И нужно было много тонкого женского инстинкта и подлинного гуманизма, чтобы не дать этому грубому человеку даже намеком почувствовать, насколько смешны и даже оскорбительны его наивно-восхищенные взгляды…
Штерн проводил Магду до угла Хорватского парка. Там он согнулся чуть ли не вдвое, мокро чмокнул ее в ручку и потом еще долго стоял и смотрел вслед. Только когда Магда скрылась за углом, он вдруг словно опомнился и. потирая руки, с необычайным проворством помчался обратно, к себе в столовую. А в это время на Кольцевом бульваре, у развалин углового дома, стоял в компании нескольких чиновников из управления Ласло Саларди. Поцелуй руки показался ему таким долгим, что у него слова застряли в горле и перехватило дыхание. Правда, он тут же опомнился и с неожиданным усердием принялся вдруг объяснять господам из управления их задачи.
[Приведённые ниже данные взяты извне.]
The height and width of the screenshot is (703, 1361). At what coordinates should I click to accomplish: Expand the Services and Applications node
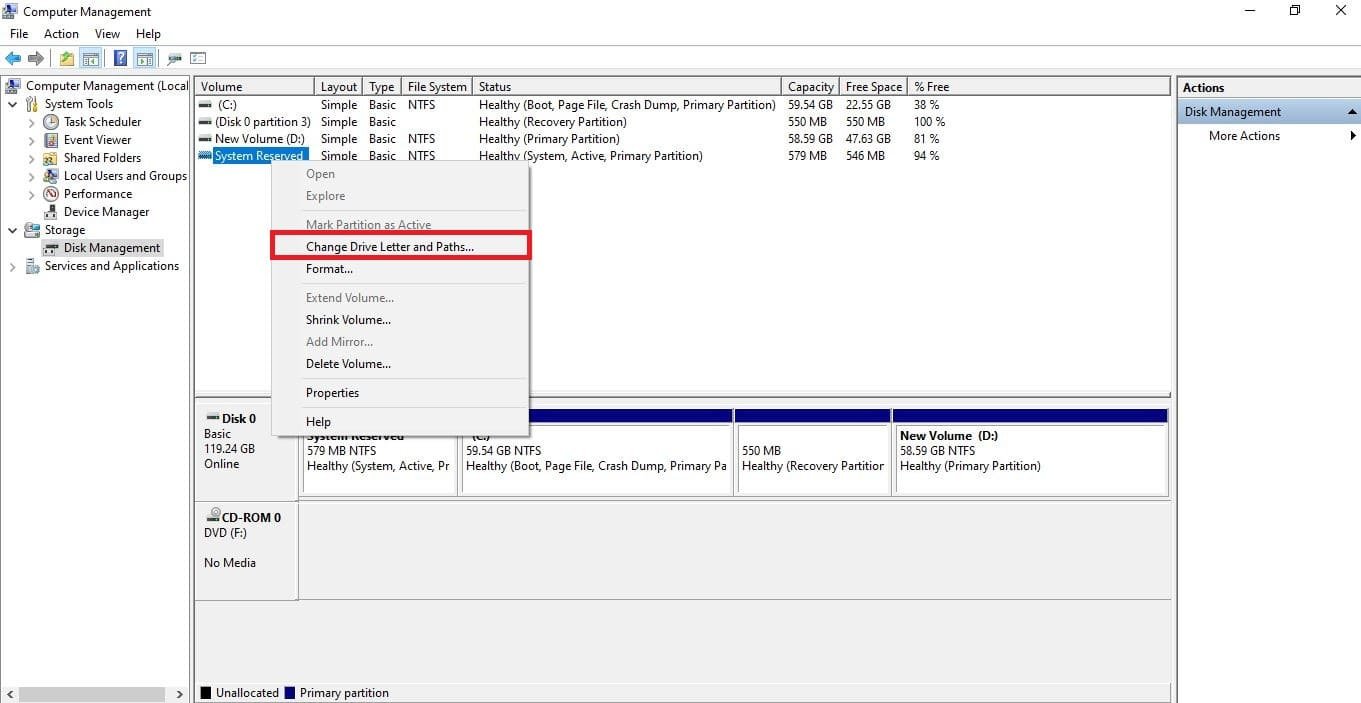13,267
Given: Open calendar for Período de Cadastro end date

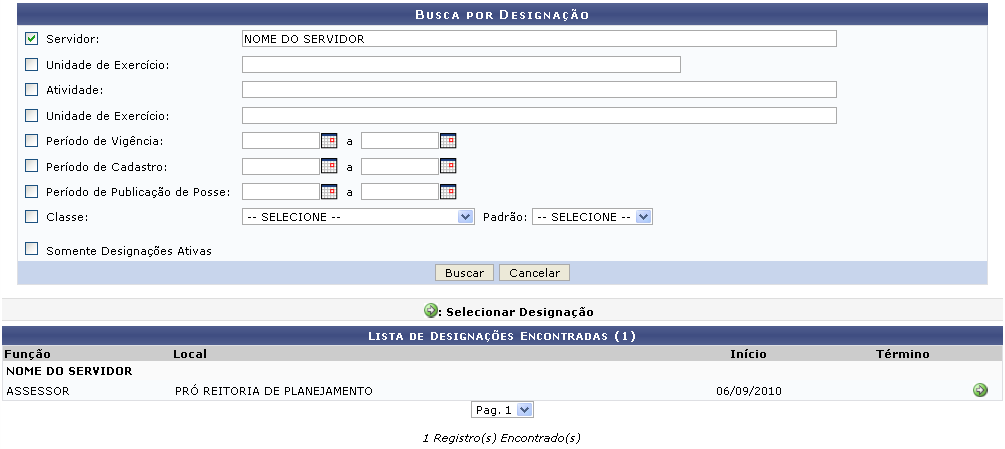Looking at the screenshot, I should click(448, 166).
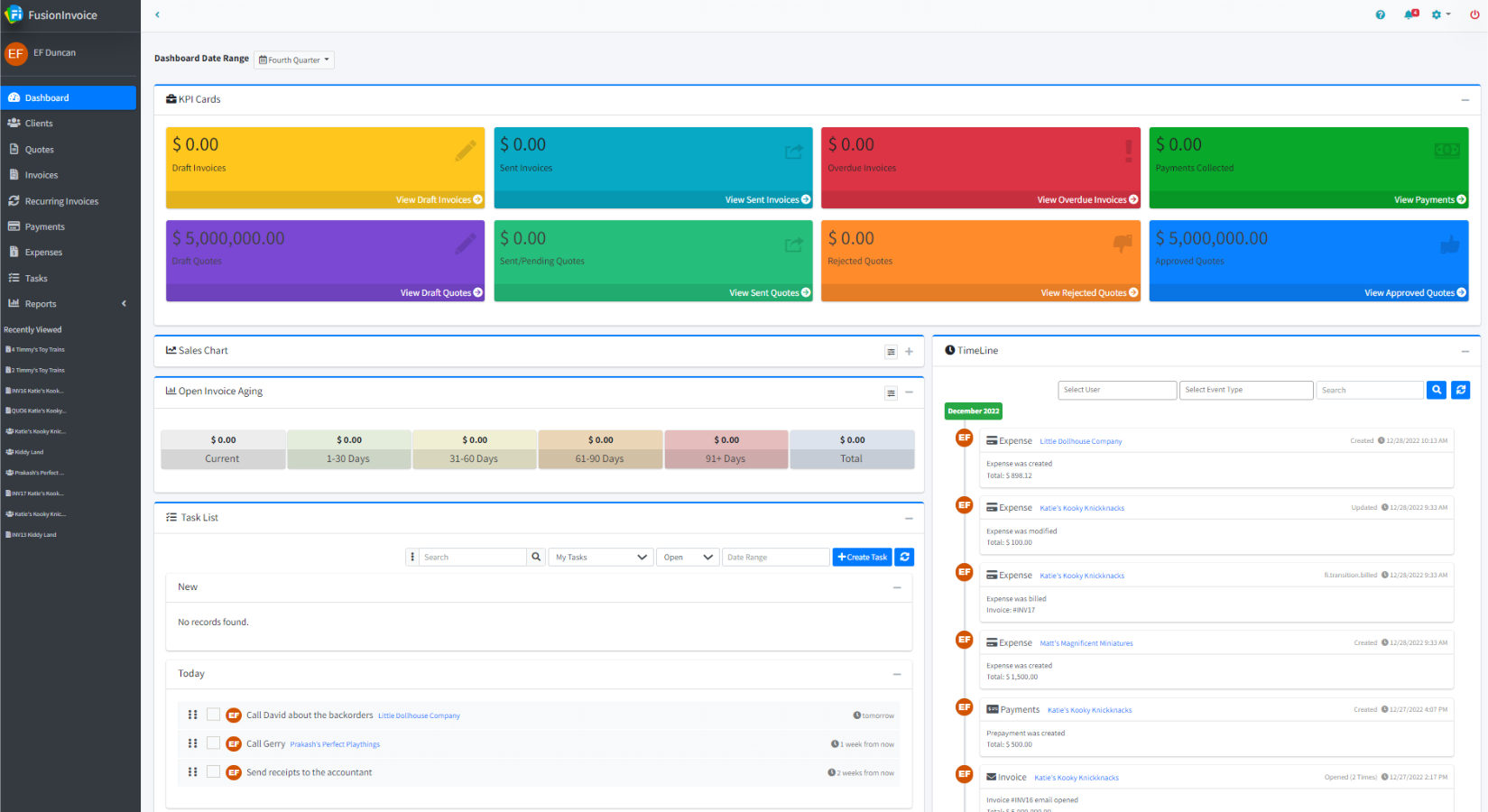Refresh the task list
The height and width of the screenshot is (812, 1488).
pyautogui.click(x=904, y=558)
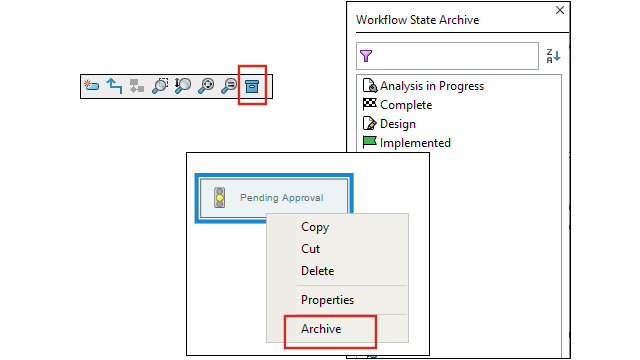Open the Workflow State Archive box icon
This screenshot has height=360, width=640.
[252, 86]
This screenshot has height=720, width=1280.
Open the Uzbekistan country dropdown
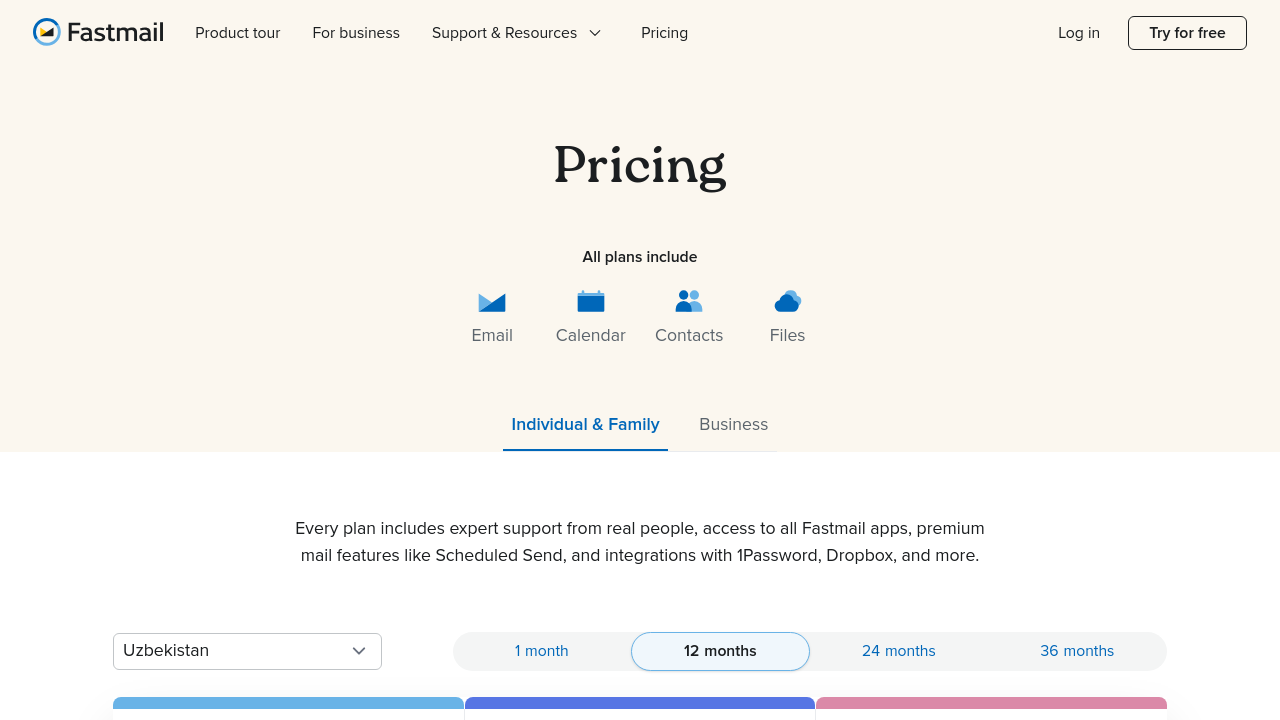[x=235, y=651]
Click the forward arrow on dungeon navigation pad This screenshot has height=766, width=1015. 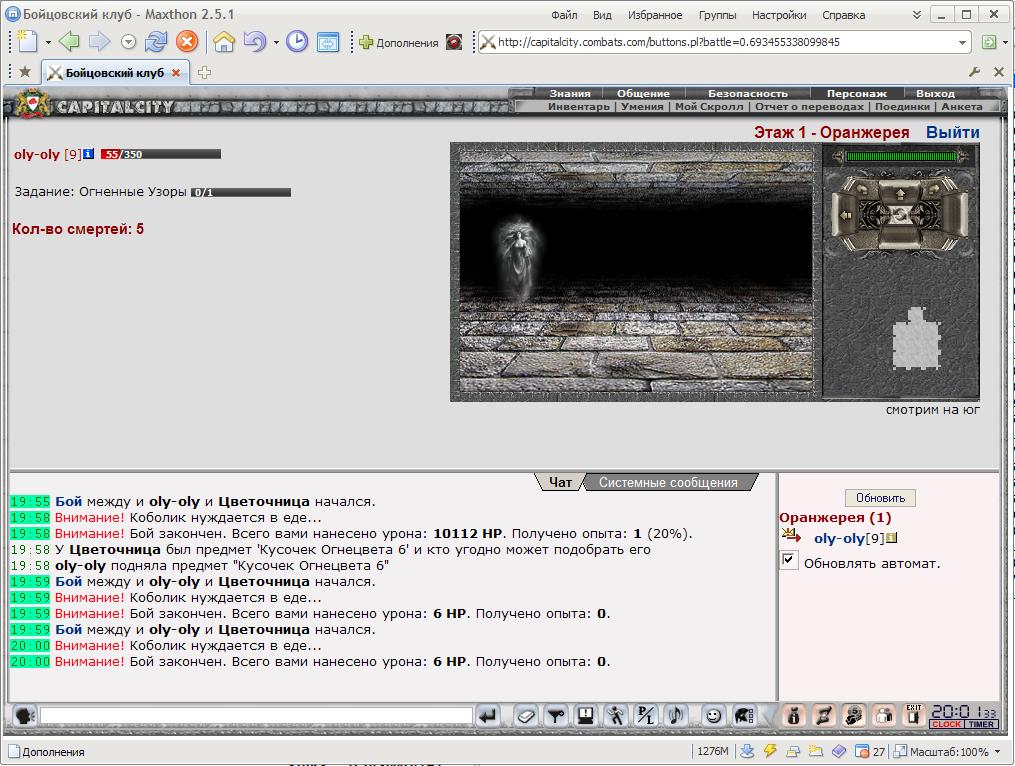pos(900,194)

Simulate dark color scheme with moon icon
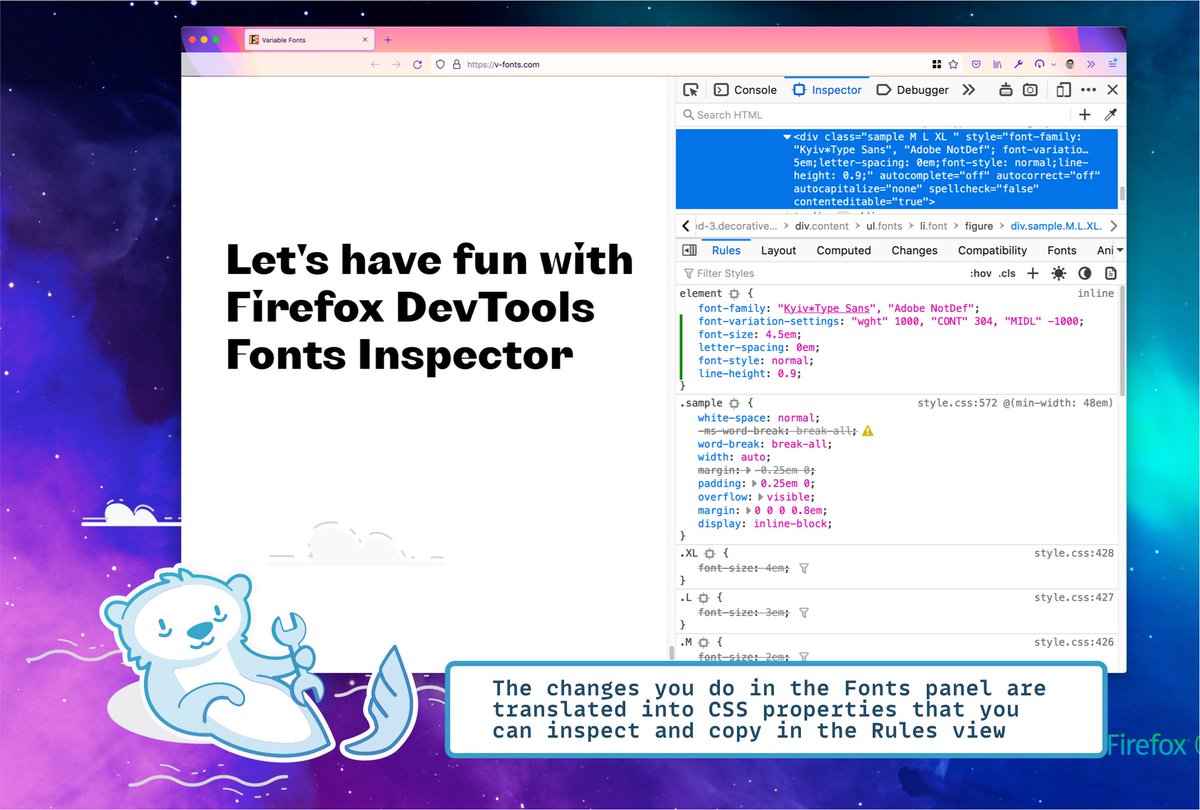coord(1085,273)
Ревновал ли он? Пожалуй, Ласло и сам бы удивился, если бы кто-нибудь, заглянув к нему в душу, задал этот вопрос. И, вероятно, он ответил бы и всем, и себе самому единственно логичными, абсолютно правильными и ни на что не годными словами: «Я — ревную?! Да на каком основании, по какому праву?.» Но почему же тогда поцелуй пузатого купца вызвал в нем такое отвращение, словно купчишка его самого мазнул по лицу своими мокрыми губами?.. И сразу же вспомнилось Ласло то странное чувство беспокойства, которое испытал он, заметив, что все товарищи с первого же дня стали обращаться к Магде на «ты». Он словно обиделся немного, увидя, как быстро все полюбили Магду. Почему? Разумеется, чувство это не было устойчивым и не задержалось в нем. Оно, как настроение, родилось на миг и тотчас же потонуло в великом потоке дел, повседневных забот и грозно надвигающихся сроков. Общественная жизнь накатывалась на людей такими волнами, что перед ее величием стихал, как ничтожно малый, трепет личных чувств и дел. У всех ли это было именно так? Кто мог сказать? Позднее, перебирая в памяти свою жизнь, Ласло казалось, что у всех, — по крайней мере у тех людей, с кем он сошелся ближе в последнее время. Но разве люди не дружили, не влюблялись? Да, конечно. Но основным содержанием этой дружбы и этой любви были все те же заботы и дела общественной жизни. И в сравнении с ними нити чувств к любой личности казались как бы второразрядными.